And so would begin the explanation of my acquisition of Melisa, followed by my friends’ rapt observation of her receiving the white bread into her slots, and her envelopment of each slice within her red-glowing coils, until her climatic thrust of the transformed slices. I loved watching my guests taking that first crunchy bite slathered in butter and jam, closing their eyes momentarily and tilting their heads back slightly as they chewed, gazing at me rapturously while they swallowed, and then looking tenderly, lovingly at the remaining slice in their hand, murmuring “ah, toast…”

Soon word of Melisa began to spread. Volunteers in other towns would request her by name. I began to suspect that I was receiving invitations because of Melisa; weekend propositions began ending with a studied, suspiciously casual, “Oh, and do bring Melisa.” Finally, I began to receive requests for outcalls. Could I loan her out for a party or a long weekend? While I usually granted these requests, with a strict verbal contract about specific pick up and return dates, I longed for Melisa when she was away. I worried for her safety, imagining rough grubby hands, thrusting slice after slice inside her, throwing her dirty in the corner when they were done, carelessly pushing her down into an unprotected bag for the trip back to me. I would inspect her upon her return, open her bottom to shake out the crumbs, and gently wipe her clean.
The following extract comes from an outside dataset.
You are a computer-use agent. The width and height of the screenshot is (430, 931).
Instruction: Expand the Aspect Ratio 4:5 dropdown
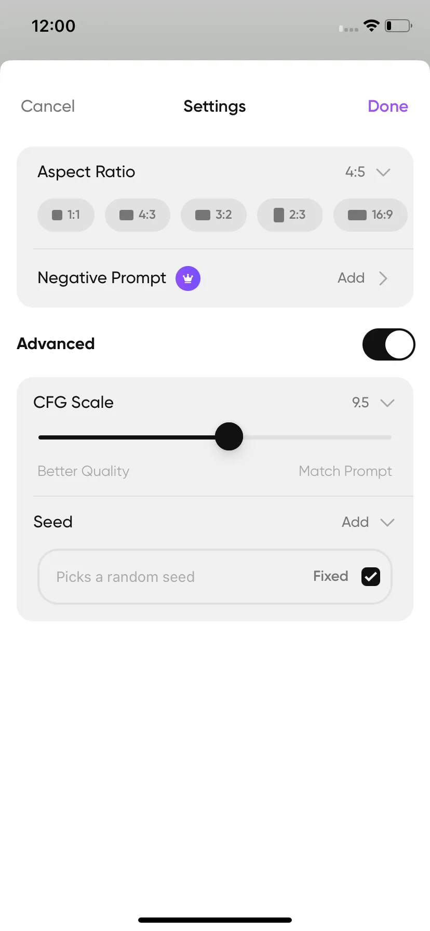pos(383,172)
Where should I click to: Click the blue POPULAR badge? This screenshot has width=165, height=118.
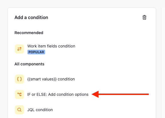pyautogui.click(x=36, y=52)
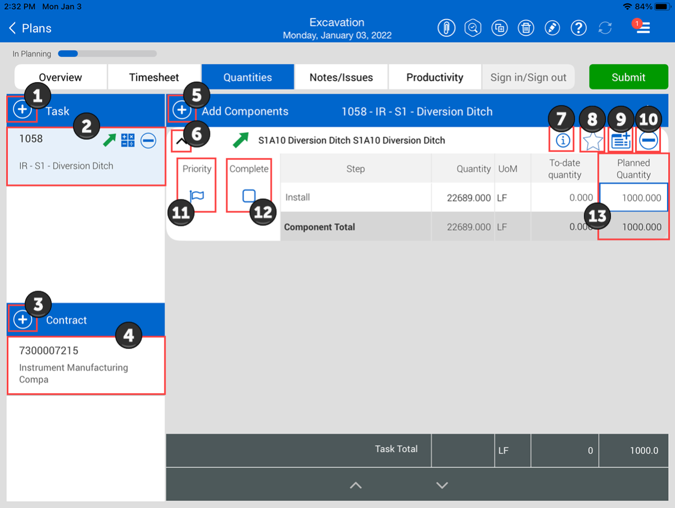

Then one morning, I placed my bread inside Melisa, and…nothing. No red coils, no delicious toasty smells…nothing. Melisa remained cold and irresponsive as my raw limp bread sat in her slots. I felt instantly to blame. It was my fault. I had asked too much of her: the wild brunches, the incessant train travel, the servicing of gangs of sliced-bread wielding strangers. I had done this to her.

Fortunately, in 90s Poland, just about anything could be repaired; they hadn’t yet caught on to America’s wasteful embrace of planned obsolescence. The trick was finding the right store, since small stores seemed to specialize in one specific thing—like the horse hair brush store (I kid you not)—or a multiplicity of seemingly random things, like the school supplies, wigs, and flower shop. Saint Magda kindly directed me to a household supplies, plastics, and appliance repair store not far from the college where we both taught. On a Saturday morning, I packed Melisa gingerly into a bag and walked her to the store. I was familiar with its merchandise; I had seen identical stock of cheap, primary-colored plastics which burst from its shelves and onto the sidewalk at several other stores. But my goal was the repair shop in the back.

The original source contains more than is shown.